Une des particularités de cet épilogue est le rapport extraordinaire à la nature que cette dernière salve d'épisodes dessine. Quand Tony regarde le lac dans l'épisode 1, ou quand il regarde le soleil se lever dans les environs de Las Vegas dans un désormais mythique épisode 6 ("sous l'empire du peyotl"), on ne peut pas ne pas penser à tout ce qui nous dépasse. Vous voyez ce que je veux dire.

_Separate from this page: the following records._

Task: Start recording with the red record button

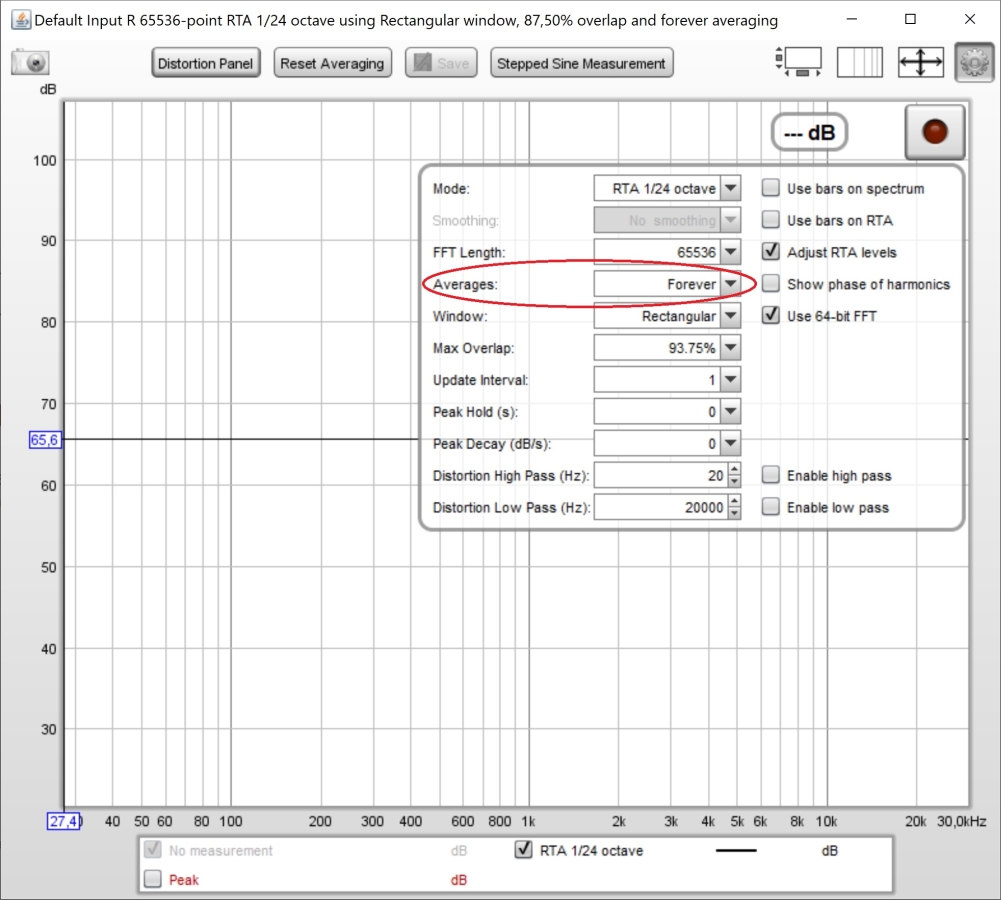Action: coord(935,132)
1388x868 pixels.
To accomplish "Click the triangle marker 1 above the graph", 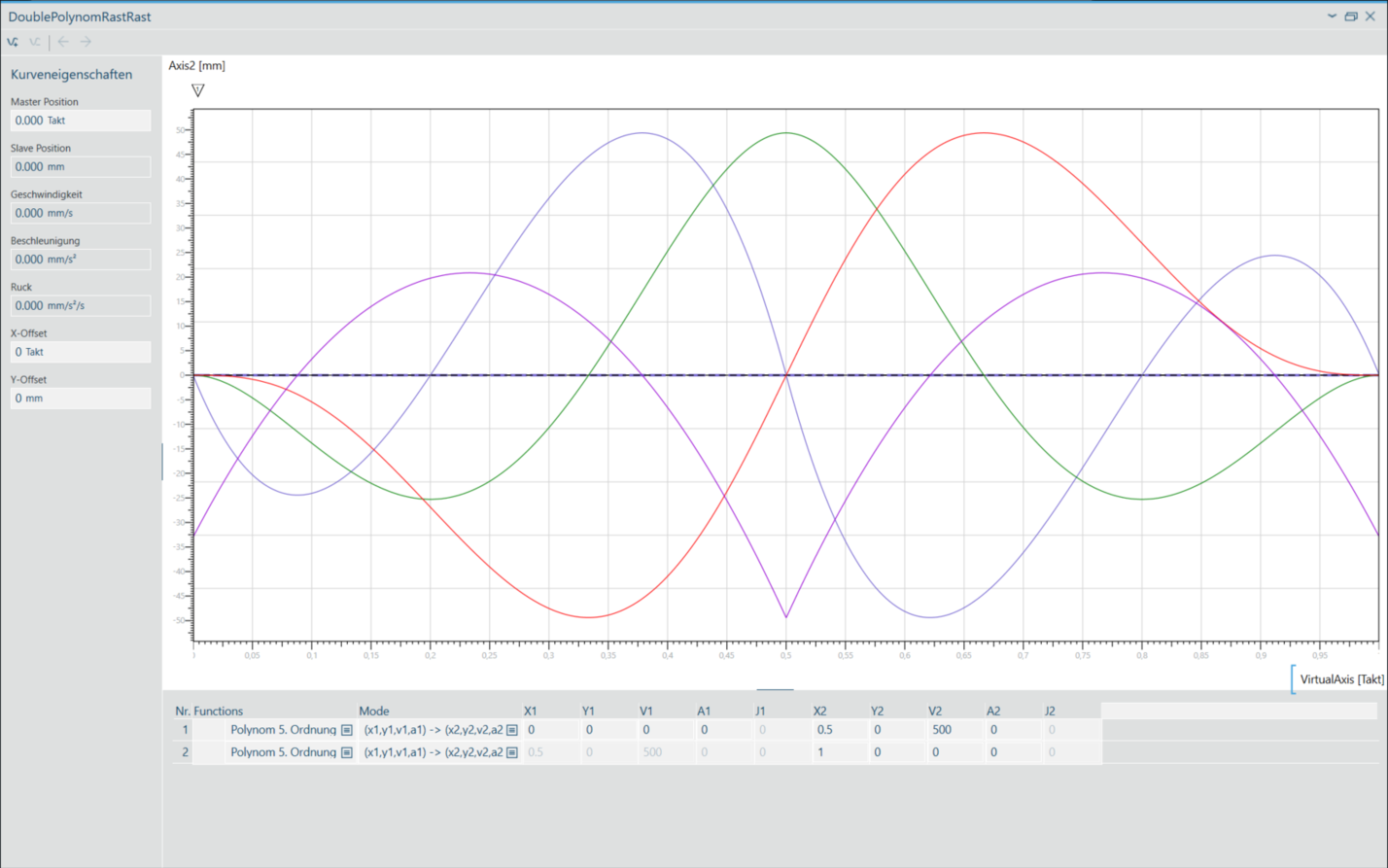I will point(198,90).
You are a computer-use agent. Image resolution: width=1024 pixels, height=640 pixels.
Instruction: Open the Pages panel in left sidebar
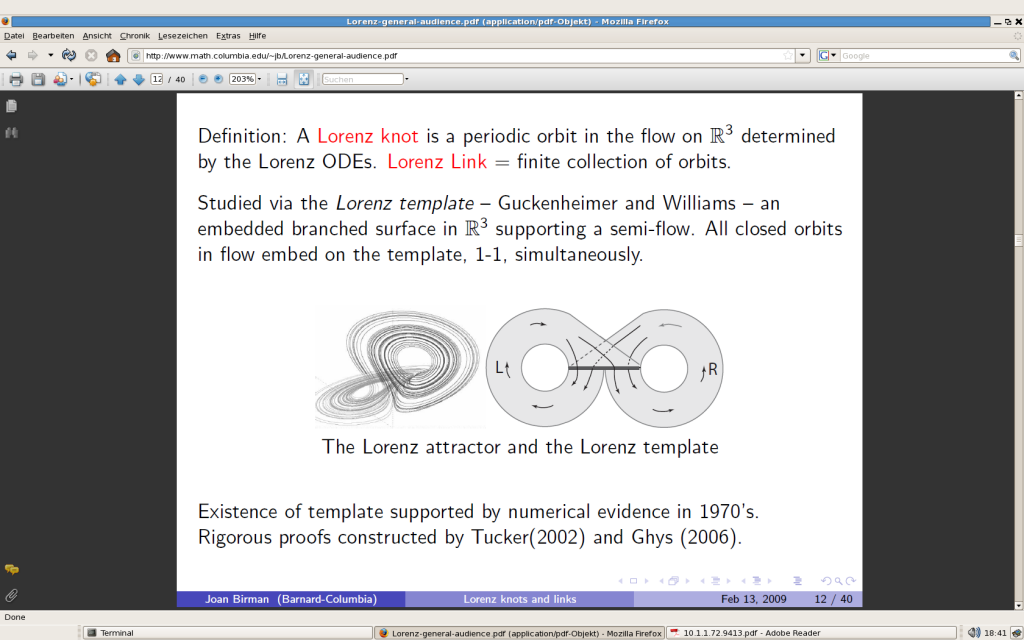point(11,105)
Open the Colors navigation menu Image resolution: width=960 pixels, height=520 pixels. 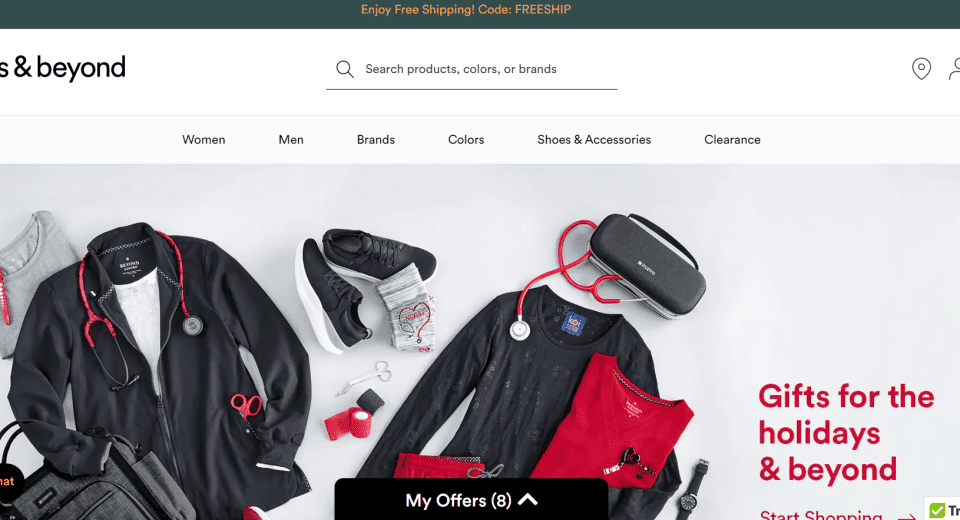[x=466, y=140]
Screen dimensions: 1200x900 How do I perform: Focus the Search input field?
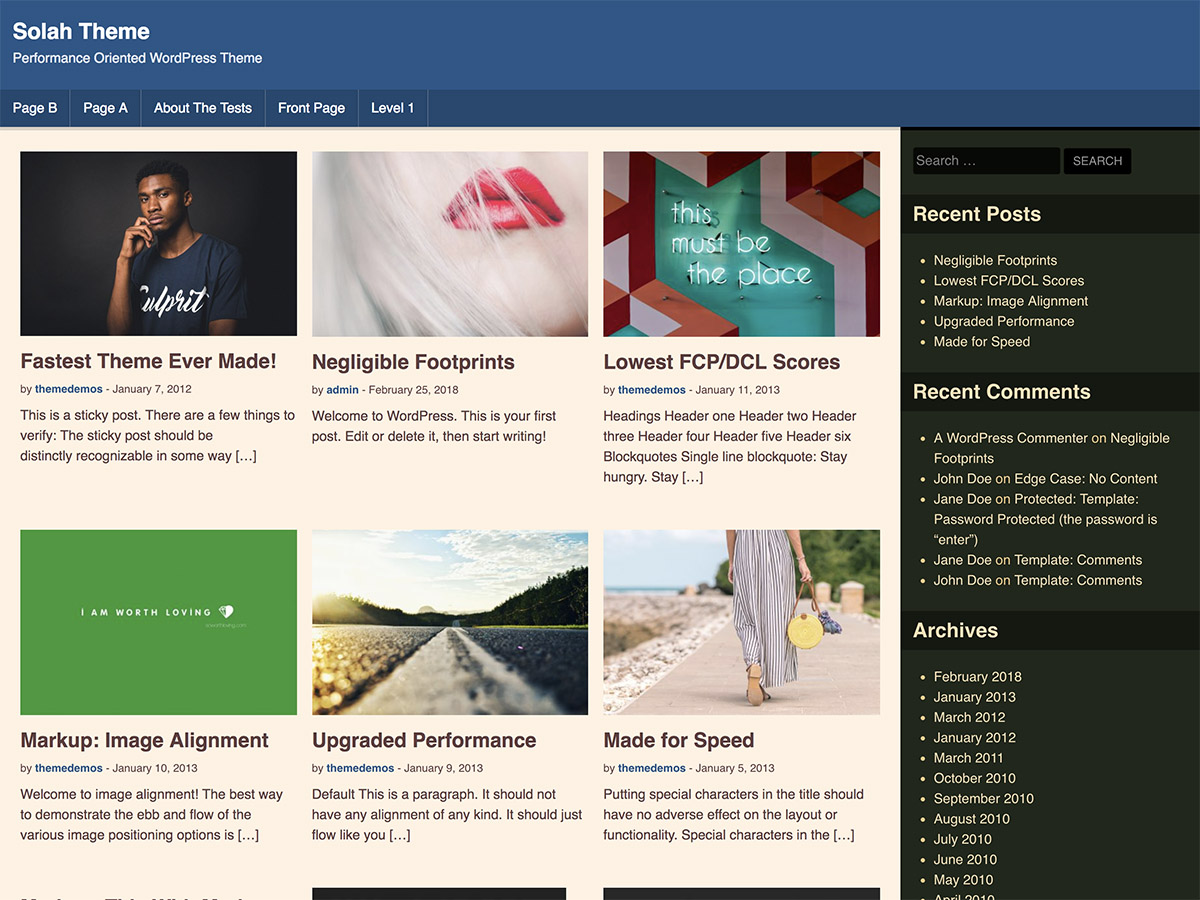pyautogui.click(x=986, y=161)
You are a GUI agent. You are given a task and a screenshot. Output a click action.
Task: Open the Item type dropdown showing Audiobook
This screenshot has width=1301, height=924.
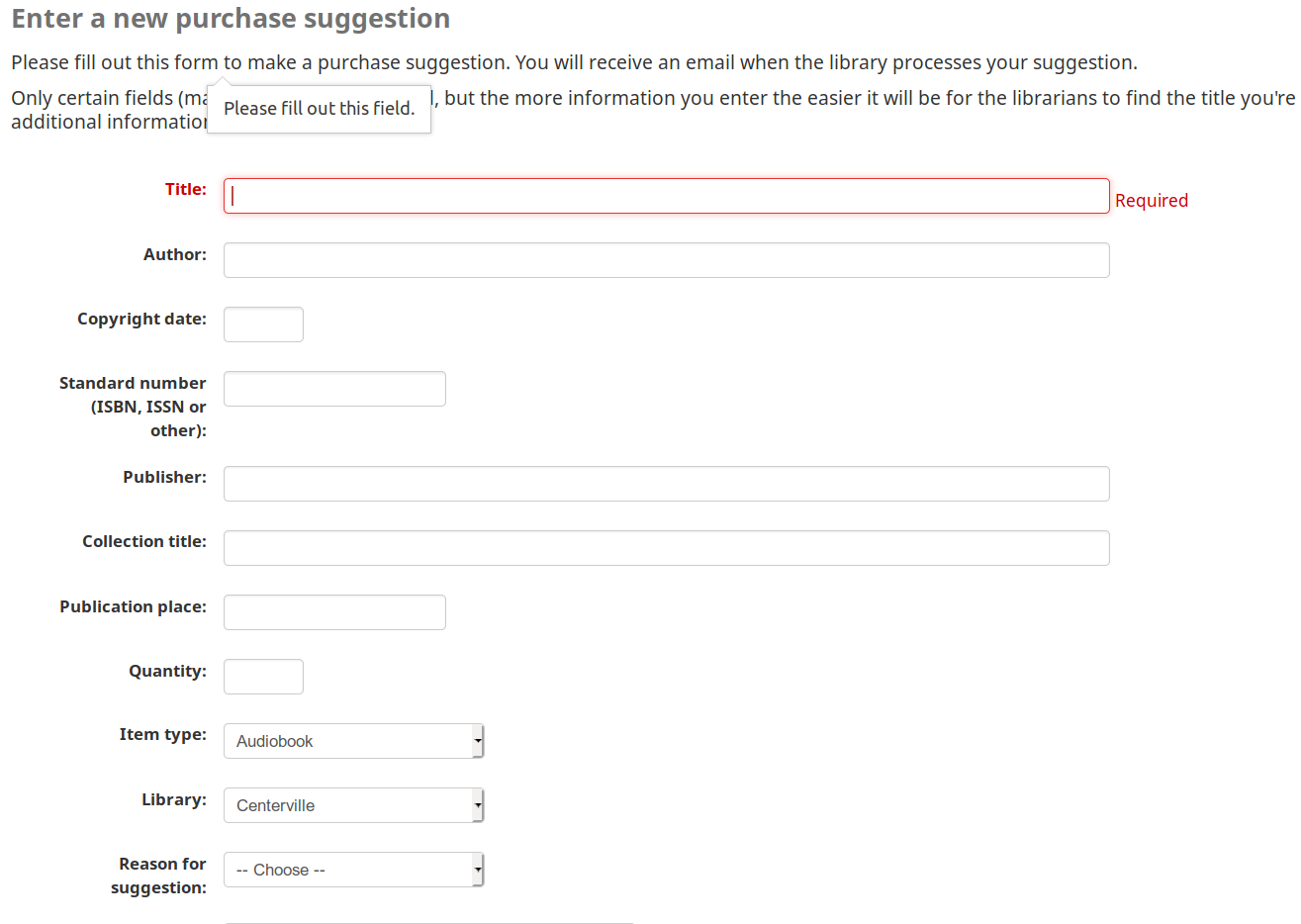coord(353,741)
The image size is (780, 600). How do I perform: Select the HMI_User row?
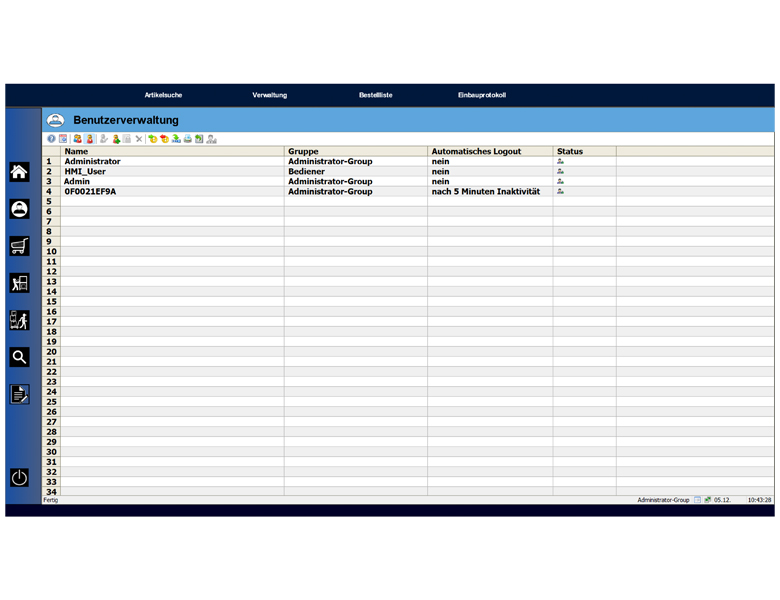85,171
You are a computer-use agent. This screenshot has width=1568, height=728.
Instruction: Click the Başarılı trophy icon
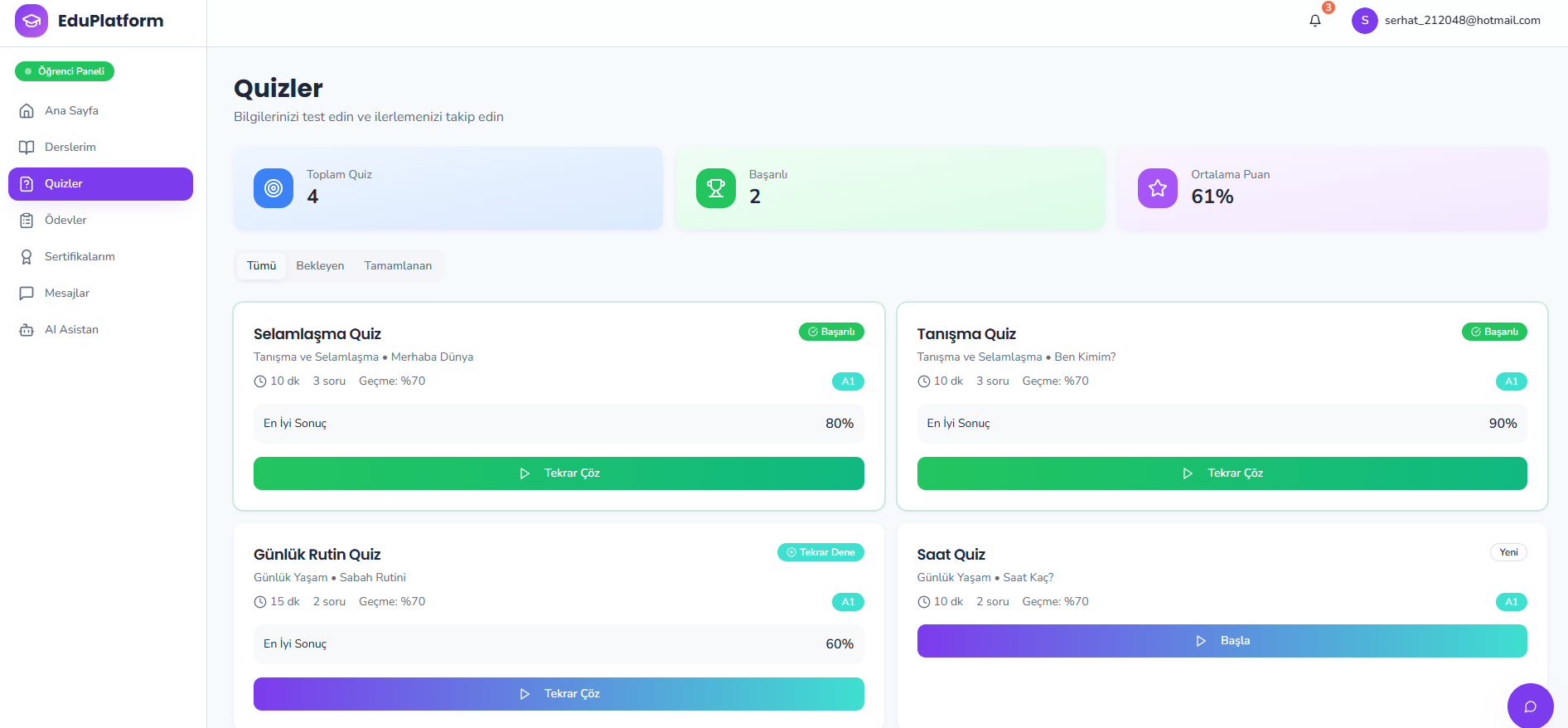pyautogui.click(x=716, y=188)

Tuer ou ne pas être tué, être tué ou ne pas tuer

Les Soprano n'ont rien de contemporain. En cela ils rejoignent Sophocle et Shakespeare. Les rapports entre les personnages sont ici régi par ce qui le fait le propre des tragédies antiques (ou de la loi du marché, mais est-ce différent ?) : qui peut me servir, où est le pouvoir, comment le conserver ? Dans beaucoup de ces épisodes, Tony hésite entre tuer ou pas (le 1, le 2, le 6) : le fait-il, on non ? Pourquoi ? Et vous, qu'auriez vous fait ? Et combien y a-t'il de façon de mourir ?

Savoir finir

Finir une série n'est jamais facile. Alias optait pour le happy end projeté dans le futur, apaisé et serein. Battlestar Galactica pour le twist final improbable, les 6 dernières minutes de Six Feet Under pour l'accélération brutale (et géniale) de la flèche temps. Dans 4 semaines deux monstres (Lost et 24h chrono) devront choisir leur fin. Les Soprano opte pour un final ouvert, la série se termine par un épisode assez quelconque, pourtant conçu et réalisé par David Chase lui-même. Comme un manifeste d'under statement narratif. L'ultime scène ne se termine pas, laissant deviner une fin (une partie de la famille serait assassinée, Meadow s'en sortirait grâce à un créneau raté) qui n'arrivera jamais. Coup de génie ou déception : ainsi la fin des Soprano sera-t'elle à l'image de toutes ces saisons, ni série sur la Mafia, ni comédie de moeurs, jamais là où on l'attend, tragico-comique et ennuyeuse, modeste et ambitieuse (oh ces épisodes en Italie...), ni tout à fait une autre, ni tout à fait la même...

Grazie mille

Merci. Pour cette bande son exceptionnelle (des génériques de fin parties intégrantes de l'épisode, par la seule grâce de la musique). Pour ces moments de peur, de vertige, d'amour, de vie, d'ennui. Pour ces seconds rôles d'anthologie. Ces guests stars reconnaissantes (rien qu'en saison 6 : Ben Kingsley, Lauren Bacall, Sydney Pollack, Alec Baldwin). Pour Steve Van Sandt et l'ombre portée du Boss. Pour cet épisode (le meilleur de toutes les séries du monde entier) perdu dans la neige, des Coen à la puissance 10, L'enfer blanc (S3E11).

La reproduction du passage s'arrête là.